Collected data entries

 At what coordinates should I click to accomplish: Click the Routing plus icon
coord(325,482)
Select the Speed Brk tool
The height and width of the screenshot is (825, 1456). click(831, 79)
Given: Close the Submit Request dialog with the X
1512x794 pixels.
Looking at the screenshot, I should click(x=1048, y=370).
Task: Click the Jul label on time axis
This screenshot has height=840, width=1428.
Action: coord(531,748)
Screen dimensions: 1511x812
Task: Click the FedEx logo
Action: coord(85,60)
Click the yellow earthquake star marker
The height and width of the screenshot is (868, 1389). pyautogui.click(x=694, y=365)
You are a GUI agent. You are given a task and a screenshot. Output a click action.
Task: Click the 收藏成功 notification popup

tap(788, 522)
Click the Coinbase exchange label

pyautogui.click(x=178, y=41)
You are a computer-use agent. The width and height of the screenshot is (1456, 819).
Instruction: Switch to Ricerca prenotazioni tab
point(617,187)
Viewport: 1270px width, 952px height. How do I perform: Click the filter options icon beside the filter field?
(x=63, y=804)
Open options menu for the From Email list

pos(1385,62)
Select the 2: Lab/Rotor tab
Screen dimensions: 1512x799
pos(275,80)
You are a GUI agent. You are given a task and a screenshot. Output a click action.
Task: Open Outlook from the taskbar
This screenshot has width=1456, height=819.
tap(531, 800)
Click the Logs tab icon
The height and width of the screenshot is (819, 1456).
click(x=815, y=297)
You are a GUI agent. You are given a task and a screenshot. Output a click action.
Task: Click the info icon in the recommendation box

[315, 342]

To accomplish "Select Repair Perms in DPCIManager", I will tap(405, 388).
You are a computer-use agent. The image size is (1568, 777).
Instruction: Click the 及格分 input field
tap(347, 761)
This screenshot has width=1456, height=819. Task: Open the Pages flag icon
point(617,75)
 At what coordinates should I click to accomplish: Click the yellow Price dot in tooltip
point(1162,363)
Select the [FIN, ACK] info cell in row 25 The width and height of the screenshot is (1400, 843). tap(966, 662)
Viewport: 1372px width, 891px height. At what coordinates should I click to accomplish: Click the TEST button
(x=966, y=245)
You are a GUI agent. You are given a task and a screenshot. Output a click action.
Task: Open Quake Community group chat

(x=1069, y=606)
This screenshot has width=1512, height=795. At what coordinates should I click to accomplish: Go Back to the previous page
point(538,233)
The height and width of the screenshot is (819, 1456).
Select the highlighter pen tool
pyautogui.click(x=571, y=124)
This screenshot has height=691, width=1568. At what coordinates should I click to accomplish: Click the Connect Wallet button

WHAT THE EXERCISE ASKS:
Word for word, set down all the lines above.

REPLY TO THE EXERCISE:
 At what coordinates should I click to accomplish: Click the Routing plus icon
coord(325,482)
Select the Speed Brk tool
The height and width of the screenshot is (825, 1456). click(831, 79)
Given: Close the Submit Request dialog with the X
1512x794 pixels.
Looking at the screenshot, I should click(x=1048, y=370).
Task: Click the Jul label on time axis
This screenshot has height=840, width=1428.
Action: coord(531,748)
Screen dimensions: 1511x812
Task: Click the FedEx logo
Action: coord(85,60)
Click the yellow earthquake star marker
The height and width of the screenshot is (868, 1389). pyautogui.click(x=694, y=365)
You are a GUI agent. You are given a task and a screenshot. Output a click action.
Task: Click the 收藏成功 notification popup

tap(788, 522)
Click the Coinbase exchange label

pyautogui.click(x=178, y=41)
You are a computer-use agent. The width and height of the screenshot is (1456, 819).
Instruction: Switch to Ricerca prenotazioni tab
point(617,187)
Viewport: 1270px width, 952px height. How do I perform: Click the filter options icon beside the filter field?
(x=63, y=804)
Open options menu for the From Email list

pos(1385,62)
Select the 2: Lab/Rotor tab
Screen dimensions: 1512x799
pos(275,80)
You are a GUI agent. You are given a task and a screenshot. Output a click action.
Task: Open Outlook from the taskbar
This screenshot has width=1456, height=819.
tap(531, 800)
Click the Logs tab icon
The height and width of the screenshot is (819, 1456).
click(x=815, y=297)
You are a GUI agent. You are given a task and a screenshot. Output a click action.
Task: Click the info icon in the recommendation box

[315, 342]

To accomplish "Select Repair Perms in DPCIManager", I will tap(405, 388).
You are a computer-use agent. The image size is (1568, 777).
Instruction: Click the 及格分 input field
tap(347, 761)
This screenshot has width=1456, height=819. Task: Open the Pages flag icon
point(617,75)
 At what coordinates should I click to accomplish: Click the yellow Price dot in tooltip
point(1162,363)
Select the [FIN, ACK] info cell in row 25 The width and height of the screenshot is (1400, 843). tap(966, 662)
Viewport: 1372px width, 891px height. At what coordinates should I click to accomplish: Click the TEST button
(x=966, y=245)
You are a GUI agent. You are given a task and a screenshot. Output a click action.
Task: Open Quake Community group chat

(x=1069, y=606)
This screenshot has width=1512, height=795. At what coordinates should I click to accomplish: Go Back to the previous page
point(538,233)
The height and width of the screenshot is (819, 1456).
Select the highlighter pen tool
pyautogui.click(x=571, y=124)
This screenshot has height=691, width=1568. At what coordinates should I click to accomplish: Click the Connect Wallet button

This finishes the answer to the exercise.